> **Data lines**:
— Start —

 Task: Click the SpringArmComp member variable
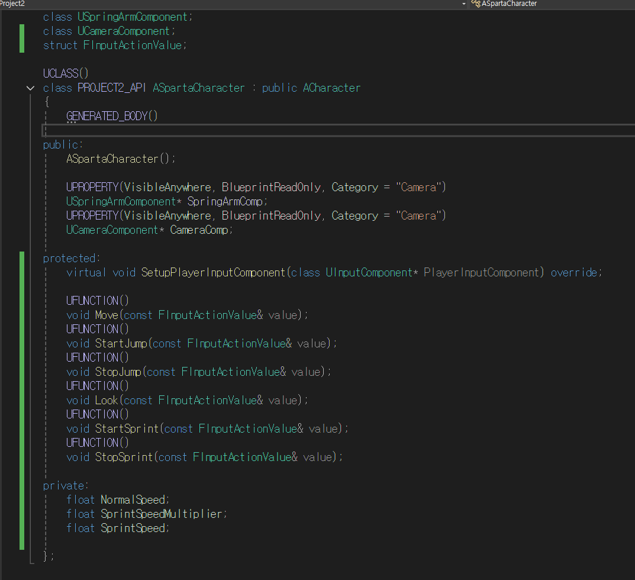pos(225,201)
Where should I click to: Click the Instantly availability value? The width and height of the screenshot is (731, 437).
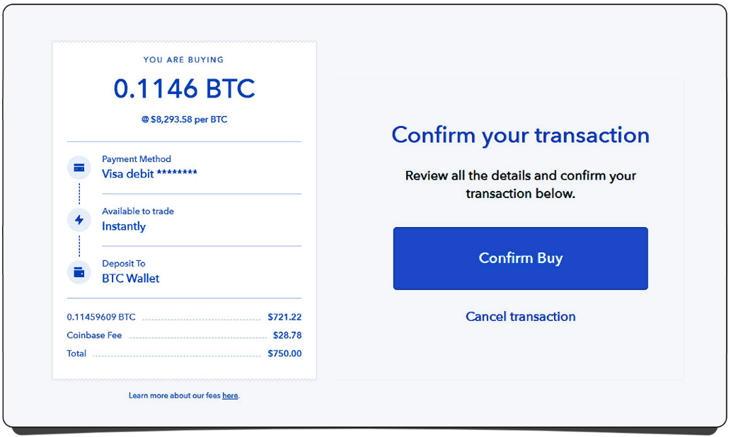tap(124, 226)
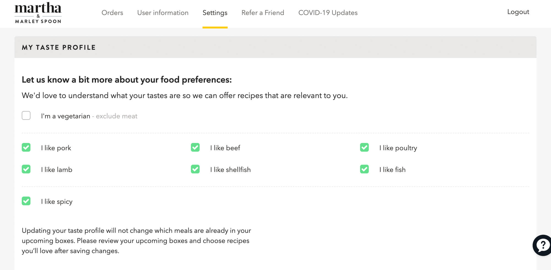Go to the User information page
Screen dimensions: 551x270
(x=163, y=13)
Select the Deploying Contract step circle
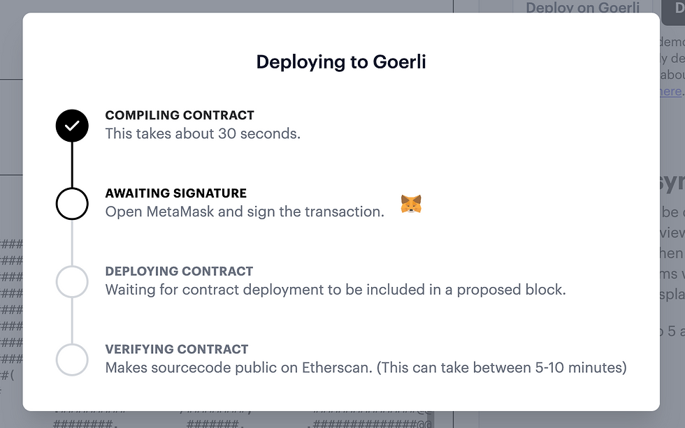 [x=72, y=282]
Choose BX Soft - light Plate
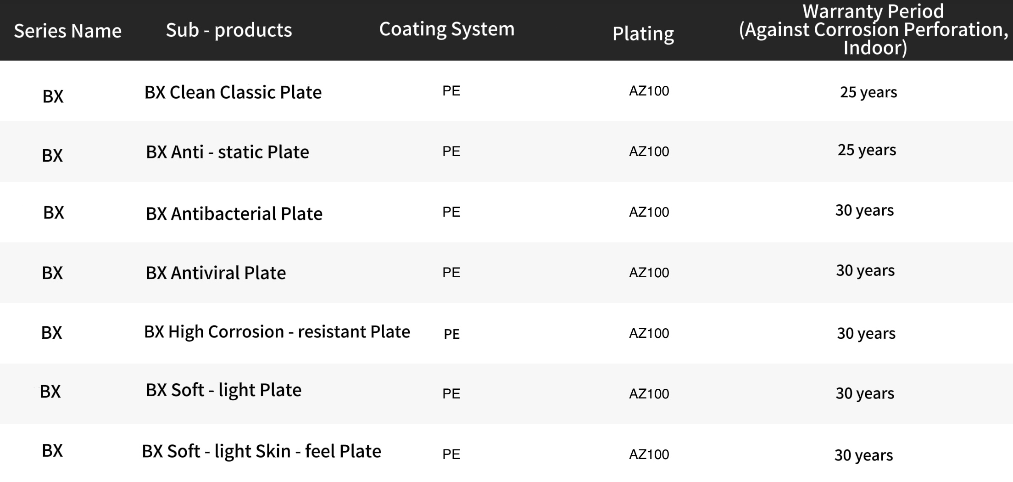This screenshot has height=482, width=1013. point(223,390)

— End —

> **Work instructions**: Copy every entry above word for word, leaving out the pictures.

> **Exercise response**:
 Task: Click the SpringArmComp member variable
pos(225,201)
Where should I click to: Click the Instantly availability value? The width and height of the screenshot is (731, 437).
tap(124, 226)
Go to the User information page
Screen dimensions: 551x270
(x=163, y=13)
Select the Deploying Contract step circle
 [x=72, y=282]
Choose BX Soft - light Plate
This screenshot has height=482, width=1013. point(223,390)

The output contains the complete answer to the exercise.